C.D. Social Sol
- Full name: Club Deportivo Social Sol
- Nickname(s): Los Comejamos
- Founded: 13 April 1968; 57 years ago
- Ground: Estadio San Jorge, Olanchito, Honduras
- Capacity: 3,000
- Chairman: Ing. Mario Velásquez
- Manager: Miguel Ortíz
- League: Liga de Ascenso de Honduras
- 2015–16: Champions
| Home colours | Away colours |

= C.D. Social Sol =

Honduran football club

Club Deportivo Social Sol is a Honduran football team based in Olanchito, Yoro.

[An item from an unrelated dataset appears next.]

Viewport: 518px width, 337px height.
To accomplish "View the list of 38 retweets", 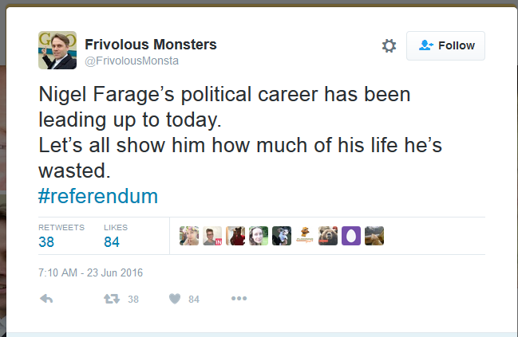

The club was promoted to the Honduran Liga Nacional for the first time in 2016 and competed in the 2016–17 season.

==History==
Social Sol was founded on 13 April 1968. After spending almost 50 years looking for promotion to the top-tier division, they finally earned its right in the 2015–16 season as winners of the Honduran Liga de Ascenso. In their Liga Nacional debut they faced Club Deportivo Olimpia in Tegucigalpa resulting in a 3–2 loss; meanwhile, their first victory occurred on 29 October 2016 when they defeated C.D. Motagua 3–2 at Estadio San Jorge.

==Performance by year==

| Regular season |  |  | Postseason |  | Others |  |  |
| Season | Finish | Record | Finish | Record | Cup | Supercup | International |
| 2016–17 A | 10th | 2–3–13 (12:29) | Did not enter |  | Round of 16 | Did not enter | Did not enter |
| 2016–17 C | 8th | 2–9–7 (17:27) |

==Achievements==
- Liga de Ascenso
Winners (1): 2015–16 A
Runners-up (3): 2004–05 A, 2007–08 C, 2008–09 C

==Notable managers==
- Carlos Orlando Caballero (2009)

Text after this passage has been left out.